Atul Aneja and Mahua Venkatesh
Describing Finance Minister Nirmala Sitharaman’s Union Budget as a landmark one that will help India achieve its growth potential, Niti Aayog vice chairman Rajiv Kumar said that the Indian economy is well on track to touch the $5 trillion mark, despite the Covid 19 pandemic. Kumar, however, underlined that despite the challenges that have come up in the wake of the pandemic, India must aggressively bring in reform measures through active consultations.
“All reforms in our country require and must require active and widest possible stakeholders’ consultations and awareness …the era of reform by its stealth is over or reform by executive fiat is over,” Kumar said, adding that the process of development has to be turned into a “Jan Andolan” or a mass movement.
“The PM has always insisted that development has to be a Jan Andolan, everybody must finally get involved in the development process of the country… of which reforms are a necessary part.. this is where we have to move,” he said.
Kumar said that Niti Aayog will do its bit in building the required awareness. “Niti Aayog will ensure that people are aware of what is being done and what is in it there for them. Of course there are winners and losers in every reform. Those who don’t directly benefit will have to be listened to, consulted and satisfied,” he said.
On the current impasse over the proposed reform process in the farm sector, he said that wide consultations had been held in and outside Parliament and besides most political parties had even taken up the issue in their election manifesto.
On $5 trillion economy
Kumar said that the Indian economy is well poised to touching the $5 trillion mark despite severe disruptions caused by the Covid 19 pandemic.
“A $5 trillion economy, India will achieve in any case, the question is how quickly… now we lost some years, therefore the real target will slip but we will achieve it latest by the year of end of 2025,” Kumar said.
The Niti Aayog chief also said that the structural reforms proposed in the Union Budget will go a long way in boosting the economy. Enhancement of the foreign direct investment (FDI) limit from 49 per cent to 74 per cent in the insurance sector, privatisation of public sector banks and listing of Life Insurance Corporation (LIC) of India
LIC along with the introduction of the production linked incentive (PLI) scheme will boost growth while generating employment.
Privatisation of two public sector banks and one general insurance company and the listing of LIC will make the government owned banks more efficient.
Focus on manufacturing with PLI scheme
The PLI scheme will enable India becoming a “China plus 1” in the manufacturing sector, Kumar pointed out.
However, he also said with the thrust on ‘minimum government and maximum governance’ the Centre will essentially play the role of a facilitator in creating a conducive business environment for the private sector to operate, which in turn will create job opportunities.

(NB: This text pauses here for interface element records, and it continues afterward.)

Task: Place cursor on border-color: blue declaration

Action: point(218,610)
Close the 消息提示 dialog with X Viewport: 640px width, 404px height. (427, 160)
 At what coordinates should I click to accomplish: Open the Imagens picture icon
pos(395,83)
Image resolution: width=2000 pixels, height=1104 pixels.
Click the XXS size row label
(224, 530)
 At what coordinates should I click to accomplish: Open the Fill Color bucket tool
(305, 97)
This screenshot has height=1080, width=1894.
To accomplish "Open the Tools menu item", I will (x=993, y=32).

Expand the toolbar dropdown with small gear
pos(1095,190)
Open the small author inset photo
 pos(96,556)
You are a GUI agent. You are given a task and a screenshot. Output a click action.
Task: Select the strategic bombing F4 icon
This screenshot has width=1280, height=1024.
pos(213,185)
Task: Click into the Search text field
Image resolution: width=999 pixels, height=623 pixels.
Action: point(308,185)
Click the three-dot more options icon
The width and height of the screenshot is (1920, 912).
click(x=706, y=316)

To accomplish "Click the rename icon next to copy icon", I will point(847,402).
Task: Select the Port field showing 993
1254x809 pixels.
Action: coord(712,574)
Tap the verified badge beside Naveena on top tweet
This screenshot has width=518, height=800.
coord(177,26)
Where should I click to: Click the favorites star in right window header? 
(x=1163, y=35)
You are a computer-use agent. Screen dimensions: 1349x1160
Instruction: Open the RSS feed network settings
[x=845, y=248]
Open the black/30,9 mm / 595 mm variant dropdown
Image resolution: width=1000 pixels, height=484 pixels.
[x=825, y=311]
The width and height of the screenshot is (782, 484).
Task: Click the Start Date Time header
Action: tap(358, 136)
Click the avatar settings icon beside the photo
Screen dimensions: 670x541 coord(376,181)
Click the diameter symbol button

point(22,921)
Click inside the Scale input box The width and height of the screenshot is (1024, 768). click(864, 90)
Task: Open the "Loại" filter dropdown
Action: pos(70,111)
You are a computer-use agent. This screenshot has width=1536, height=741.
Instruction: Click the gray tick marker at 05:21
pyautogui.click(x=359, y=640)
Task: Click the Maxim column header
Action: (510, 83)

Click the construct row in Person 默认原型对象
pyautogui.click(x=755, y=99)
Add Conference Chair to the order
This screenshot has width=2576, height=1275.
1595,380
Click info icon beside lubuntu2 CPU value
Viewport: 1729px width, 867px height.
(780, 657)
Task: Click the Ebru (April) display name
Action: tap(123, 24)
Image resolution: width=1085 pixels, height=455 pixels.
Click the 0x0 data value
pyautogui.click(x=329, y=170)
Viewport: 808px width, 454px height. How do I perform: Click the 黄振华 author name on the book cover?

India will not turn into a centrally planned economy, Kumar said. “Let’s rely on demand and supply condition of the different sectors,” he said adding that the PLI scheme announced for 13 sectors will help in creating the necessary environment.
While presenting the Union Budget, Sitharaman announced spending of Rs 1.97 lakh crore on various PLI schemes over the next five years. This amount is in addition to the Rs 40,951 crore that was rolled out for the PLI scheme for electronic manufacturing schemes.
Sitharaman also announced setting up of seven textile parks in the next three years in addition to the Rs 10,683-crore PLI scheme for technical textiles and manmade fibre. The parks, with world class infrastructure and plug and play facilities, will to be set up over 1,000 acres of land.
The Niti Aayog chief underlined the need to focus on expanding India’s share in the global exports market.
“It is very important for us to ensure that we have a very coherent and aggressive export strategy for goods, services and some commodities as well and for agro-products,” Kumar said. He noted that external demand will be one of the main drivers of domestic growth in the country.
“We have to get our act together.. China today has 15 per cent (in the global exports market) and we were together, we were the same in 1991,” he said.
He pointed out with less than 2 per cent of share in world’s goods markets and about 3 per cent share in services market, India is not likely to be affected by downturns.
Kumar said that India despite pulling out of the Regional Comprehensive Economic Partnership (RCEP) is open to enter trade agreements. However, the agreements and trade deals must serve India’s national interest.
India will enter trade deals “at our timing and at our interest.” “All the (trade) blocks are very welcome, they are welcome but not on terms which do not suit our national interest,” he said, adding that India’s level of preparedness will also be crucial.
On alternative supply chain
Kumar said that several Japanese and Taiwanese companies are looking to set up manufacturing facilities in India to “de-risk” their operations. He also said that there is a greater need to connect with Taiwan in the present context.
“Those who are moving out of China are being invited here,” Kumar said, adding that the definition of micro small and medium enterprises (MSME) has been changed for this purpose.